_About this task_
Copy only the lines between the one containing "Task: Toggle Т-Банк 4 месяца checkbox" and the end of the records, both included, leaving out pictures.

_Stored items_

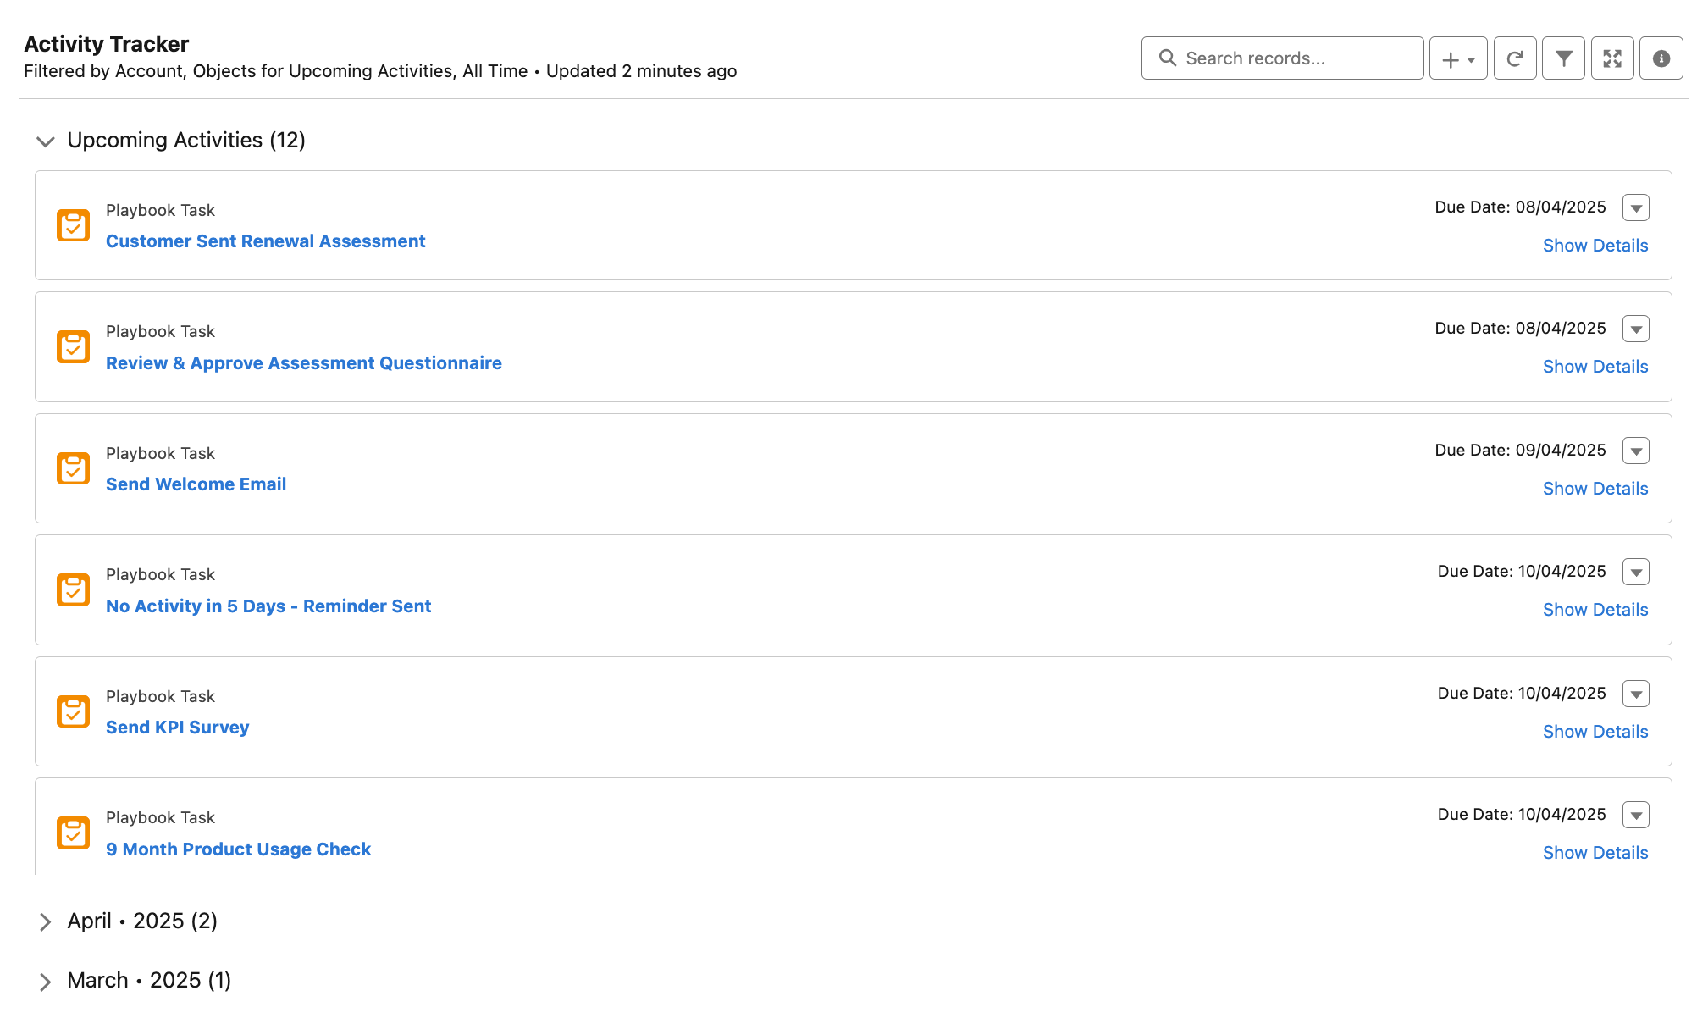Click the refresh icon in the header

[1515, 58]
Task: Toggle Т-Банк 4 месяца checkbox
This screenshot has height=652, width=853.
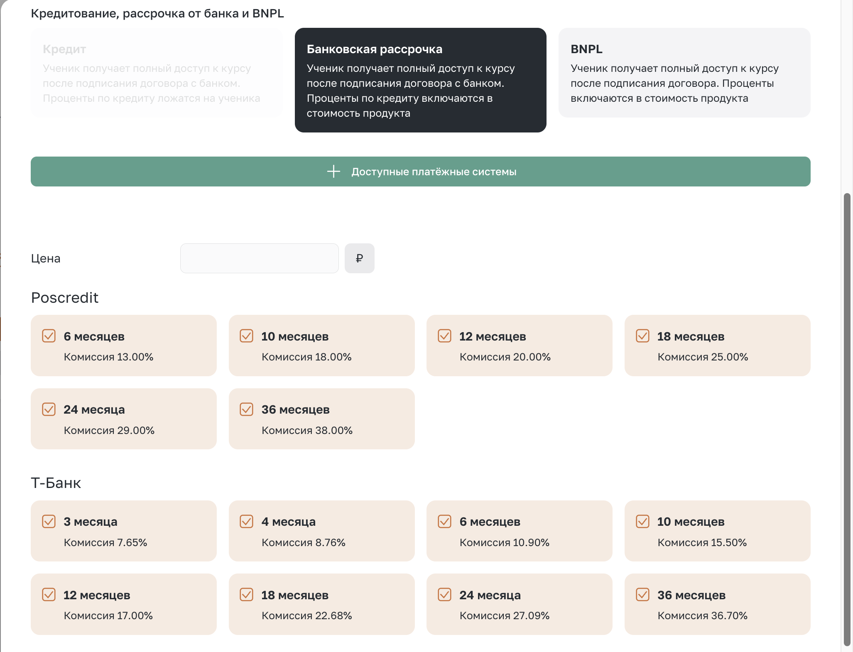Action: point(247,522)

_Your response_
Task: Toggle Т-Банк 4 месяца checkbox
This screenshot has height=652, width=853.
Action: point(247,522)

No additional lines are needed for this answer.